Restate the records in full, keeping every word as it is.

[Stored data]

☆ ☆ ☆ ☆ ☆ ☆ ☆

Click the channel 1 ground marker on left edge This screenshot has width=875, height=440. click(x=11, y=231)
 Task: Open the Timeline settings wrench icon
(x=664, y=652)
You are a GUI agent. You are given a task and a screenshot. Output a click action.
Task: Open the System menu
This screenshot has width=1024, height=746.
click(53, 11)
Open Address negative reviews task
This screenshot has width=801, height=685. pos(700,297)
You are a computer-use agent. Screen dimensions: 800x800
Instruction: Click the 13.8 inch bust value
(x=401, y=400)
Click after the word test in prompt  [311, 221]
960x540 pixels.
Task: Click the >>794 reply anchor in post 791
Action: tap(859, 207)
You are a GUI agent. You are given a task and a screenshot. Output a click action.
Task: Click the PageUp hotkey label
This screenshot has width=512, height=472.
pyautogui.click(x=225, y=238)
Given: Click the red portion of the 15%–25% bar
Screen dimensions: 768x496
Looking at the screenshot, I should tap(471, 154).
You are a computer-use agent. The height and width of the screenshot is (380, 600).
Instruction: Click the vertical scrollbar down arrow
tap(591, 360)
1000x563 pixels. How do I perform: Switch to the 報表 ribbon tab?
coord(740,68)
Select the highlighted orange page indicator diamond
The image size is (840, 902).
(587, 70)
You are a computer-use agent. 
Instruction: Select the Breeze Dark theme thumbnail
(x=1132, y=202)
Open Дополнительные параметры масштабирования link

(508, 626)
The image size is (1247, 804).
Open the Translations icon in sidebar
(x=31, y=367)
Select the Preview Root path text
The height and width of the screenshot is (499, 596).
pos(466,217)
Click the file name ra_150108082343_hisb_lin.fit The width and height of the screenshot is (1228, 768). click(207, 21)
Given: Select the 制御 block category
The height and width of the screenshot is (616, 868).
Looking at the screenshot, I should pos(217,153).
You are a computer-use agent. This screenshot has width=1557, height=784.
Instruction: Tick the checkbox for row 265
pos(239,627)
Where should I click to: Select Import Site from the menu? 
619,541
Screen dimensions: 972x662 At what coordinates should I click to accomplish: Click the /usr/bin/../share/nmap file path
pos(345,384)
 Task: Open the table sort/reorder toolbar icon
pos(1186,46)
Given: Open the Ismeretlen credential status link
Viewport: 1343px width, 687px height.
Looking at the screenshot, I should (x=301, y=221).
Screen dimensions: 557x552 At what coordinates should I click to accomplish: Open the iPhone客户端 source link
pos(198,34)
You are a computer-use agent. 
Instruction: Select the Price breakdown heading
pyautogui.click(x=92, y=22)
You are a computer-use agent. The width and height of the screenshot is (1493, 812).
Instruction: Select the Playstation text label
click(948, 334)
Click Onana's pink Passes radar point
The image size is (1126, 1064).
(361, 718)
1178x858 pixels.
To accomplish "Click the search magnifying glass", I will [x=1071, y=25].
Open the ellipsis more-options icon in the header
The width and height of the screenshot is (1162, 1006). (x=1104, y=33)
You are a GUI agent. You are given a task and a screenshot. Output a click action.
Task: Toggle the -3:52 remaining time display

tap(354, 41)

☆ ☆ ☆ ☆ ☆ ☆ ☆

Written answer.
Click the channel 1 ground marker on left edge This screenshot has width=875, height=440. click(x=11, y=231)
 Task: Open the Timeline settings wrench icon
(x=664, y=652)
You are a GUI agent. You are given a task and a screenshot. Output a click action.
Task: Open the System menu
This screenshot has width=1024, height=746.
click(53, 11)
Open Address negative reviews task
This screenshot has width=801, height=685. pos(700,297)
You are a computer-use agent. Screen dimensions: 800x800
Instruction: Click the 13.8 inch bust value
(x=401, y=400)
Click after the word test in prompt  [311, 221]
960x540 pixels.
Task: Click the >>794 reply anchor in post 791
Action: tap(859, 207)
You are a GUI agent. You are given a task and a screenshot. Output a click action.
Task: Click the PageUp hotkey label
This screenshot has width=512, height=472.
pyautogui.click(x=225, y=238)
Given: Click the red portion of the 15%–25% bar
Screen dimensions: 768x496
Looking at the screenshot, I should tap(471, 154).
You are a computer-use agent. The height and width of the screenshot is (380, 600).
Instruction: Click the vertical scrollbar down arrow
tap(591, 360)
1000x563 pixels. How do I perform: Switch to the 報表 ribbon tab?
coord(740,68)
Select the highlighted orange page indicator diamond
The image size is (840, 902).
(587, 70)
You are a computer-use agent. 
Instruction: Select the Breeze Dark theme thumbnail
(x=1132, y=202)
Open Дополнительные параметры масштабирования link

(508, 626)
The image size is (1247, 804).
Open the Translations icon in sidebar
(x=31, y=367)
Select the Preview Root path text
The height and width of the screenshot is (499, 596).
pos(466,217)
Click the file name ra_150108082343_hisb_lin.fit The width and height of the screenshot is (1228, 768). click(207, 21)
Given: Select the 制御 block category
The height and width of the screenshot is (616, 868).
Looking at the screenshot, I should pos(217,153).
You are a computer-use agent. This screenshot has width=1557, height=784.
Instruction: Tick the checkbox for row 265
pos(239,627)
Where should I click to: Select Import Site from the menu? 
619,541
Screen dimensions: 972x662 At what coordinates should I click to accomplish: Click the /usr/bin/../share/nmap file path
pos(345,384)
 Task: Open the table sort/reorder toolbar icon
pos(1186,46)
Given: Open the Ismeretlen credential status link
Viewport: 1343px width, 687px height.
Looking at the screenshot, I should (x=301, y=221).
Screen dimensions: 557x552 At what coordinates should I click to accomplish: Open the iPhone客户端 source link
pos(198,34)
You are a computer-use agent. 
Instruction: Select the Price breakdown heading
pyautogui.click(x=92, y=22)
You are a computer-use agent. The width and height of the screenshot is (1493, 812).
Instruction: Select the Playstation text label
click(948, 334)
Click Onana's pink Passes radar point
The image size is (1126, 1064).
(361, 718)
1178x858 pixels.
To accomplish "Click the search magnifying glass", I will [x=1071, y=25].
Open the ellipsis more-options icon in the header
The width and height of the screenshot is (1162, 1006). (x=1104, y=33)
You are a GUI agent. You are given a task and a screenshot. Output a click action.
Task: Toggle the -3:52 remaining time display

tap(354, 41)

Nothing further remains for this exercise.